Menu

#11 2 different REF bases reported by Scalpel

1.0
closed
None
1
2017-06-19
2017-06-09
No

Hi Giuseppe,

I am getting a weird output from Scalpel, where it is reporting 2 different bases as REF at the same genomic location (example: MT:309 correct REF: "C", Scalpel reports "C" and "T" at the same location, MT:310 is a "T" base) and I can't seem to understand why that's happening. Ref at a particular genomic position should always be constant based on the reference used.
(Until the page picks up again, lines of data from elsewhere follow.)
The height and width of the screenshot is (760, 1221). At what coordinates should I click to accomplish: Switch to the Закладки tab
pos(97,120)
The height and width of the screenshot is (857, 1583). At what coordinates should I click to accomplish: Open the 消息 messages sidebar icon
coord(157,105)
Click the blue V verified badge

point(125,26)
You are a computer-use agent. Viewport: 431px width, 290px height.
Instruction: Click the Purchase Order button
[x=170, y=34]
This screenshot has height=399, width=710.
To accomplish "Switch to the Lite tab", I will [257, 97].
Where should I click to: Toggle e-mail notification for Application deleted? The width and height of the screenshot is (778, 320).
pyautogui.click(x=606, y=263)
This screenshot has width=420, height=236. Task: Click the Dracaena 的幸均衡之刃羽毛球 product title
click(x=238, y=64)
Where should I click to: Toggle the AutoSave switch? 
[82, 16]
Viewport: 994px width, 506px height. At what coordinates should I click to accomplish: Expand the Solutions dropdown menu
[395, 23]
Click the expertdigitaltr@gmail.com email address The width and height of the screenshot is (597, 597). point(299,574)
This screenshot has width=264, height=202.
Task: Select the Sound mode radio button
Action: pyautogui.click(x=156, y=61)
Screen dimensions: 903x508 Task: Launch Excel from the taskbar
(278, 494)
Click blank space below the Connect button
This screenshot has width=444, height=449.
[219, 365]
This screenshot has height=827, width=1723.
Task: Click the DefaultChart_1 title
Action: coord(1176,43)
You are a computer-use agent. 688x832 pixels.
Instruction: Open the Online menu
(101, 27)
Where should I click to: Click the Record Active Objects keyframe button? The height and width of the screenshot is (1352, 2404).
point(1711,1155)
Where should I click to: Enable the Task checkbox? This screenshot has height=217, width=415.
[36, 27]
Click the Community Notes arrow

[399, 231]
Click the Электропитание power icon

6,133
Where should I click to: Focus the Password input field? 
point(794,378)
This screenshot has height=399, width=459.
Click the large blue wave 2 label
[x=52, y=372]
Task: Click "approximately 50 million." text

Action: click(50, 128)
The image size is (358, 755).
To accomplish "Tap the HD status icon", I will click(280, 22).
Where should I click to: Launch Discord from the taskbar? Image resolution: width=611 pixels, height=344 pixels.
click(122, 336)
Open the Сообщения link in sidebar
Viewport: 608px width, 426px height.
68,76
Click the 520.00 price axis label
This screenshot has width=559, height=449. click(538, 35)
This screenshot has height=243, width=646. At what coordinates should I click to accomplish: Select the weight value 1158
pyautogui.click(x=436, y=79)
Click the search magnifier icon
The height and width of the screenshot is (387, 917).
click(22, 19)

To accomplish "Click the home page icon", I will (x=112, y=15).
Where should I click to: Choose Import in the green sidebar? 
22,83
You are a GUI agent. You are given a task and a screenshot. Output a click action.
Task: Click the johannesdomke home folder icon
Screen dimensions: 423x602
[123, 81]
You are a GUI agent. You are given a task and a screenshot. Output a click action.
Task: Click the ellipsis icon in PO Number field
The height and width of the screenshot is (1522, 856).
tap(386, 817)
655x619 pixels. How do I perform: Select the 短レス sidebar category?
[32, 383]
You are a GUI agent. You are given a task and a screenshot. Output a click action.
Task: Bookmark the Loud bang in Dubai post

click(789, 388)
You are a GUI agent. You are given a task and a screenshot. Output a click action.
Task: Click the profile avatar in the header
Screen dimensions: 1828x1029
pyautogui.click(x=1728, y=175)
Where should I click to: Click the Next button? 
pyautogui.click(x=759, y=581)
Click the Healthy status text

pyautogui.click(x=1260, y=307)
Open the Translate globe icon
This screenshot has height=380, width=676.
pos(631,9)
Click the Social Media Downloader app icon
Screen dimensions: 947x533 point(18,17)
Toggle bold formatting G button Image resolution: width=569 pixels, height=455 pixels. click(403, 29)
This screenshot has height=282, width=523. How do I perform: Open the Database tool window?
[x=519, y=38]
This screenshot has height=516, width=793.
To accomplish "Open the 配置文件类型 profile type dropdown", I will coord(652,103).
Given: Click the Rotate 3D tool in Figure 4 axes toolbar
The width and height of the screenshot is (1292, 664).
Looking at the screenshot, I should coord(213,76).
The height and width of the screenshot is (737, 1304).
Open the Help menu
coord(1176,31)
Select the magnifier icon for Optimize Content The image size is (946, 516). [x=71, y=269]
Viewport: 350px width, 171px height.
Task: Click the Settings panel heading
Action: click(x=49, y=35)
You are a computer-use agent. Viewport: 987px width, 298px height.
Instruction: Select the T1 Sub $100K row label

The VCF output looks like:
MT 309 . C CCT 119.95 HighChi2score AVGCOV=269.0;MINCOV=269;ALTCOV=590;ZYG=het;COVRATIO=0.31;CHI2=119.95;FISHERPHREDSCORE=0;INH=na;BESTSTATE=na;COVSTATE=na GT:AD:DP 0/1:590,269:859
MT 309 . T TC 758.15 LowVaf;HighChi2score AVGCOV=26.0;MINCOV=26;ALTCOV=833;ZYG=het;COVRATIO=0.03;CHI2=758.15;FISHERPHREDSCORE=0;INH=na;BESTSTATE=na;COVSTATE=na GT:AD:DP 0/1:833,26:859
MT 309 . C CCCT 758.15 LowVaf;HighChi2score AVGCOV=26.0;MINCOV=26;ALTCOV=833;ZYG=het;COVRATIO=0.03;CHI2=758.15;FISHERPHREDSCORE=0;INH=na;BESTSTATE=na;COVSTATE=na GT:AD:DP 0/1:833,26:859

Can you please help me figure this out.

Thank you,
Ashini

Discussion

  • Giuseppe Narzisi

    Hi Ashini,

    a similar problem was reported in the past by another user but at a different location:

    https://sourceforge.net/p/scalpel/bugs/7/

    even MuTect was reported to preduce the same error at your same location MT:309 :
    https://github.com/chapmanb/bcbio-nextgen/issues/1362

    I am listing below a few possible scenarios that can couse this problem:

    1. The reference used to align the reads may be different from the one used to run scalpel. Please double check that you are provinding the exact same reference file.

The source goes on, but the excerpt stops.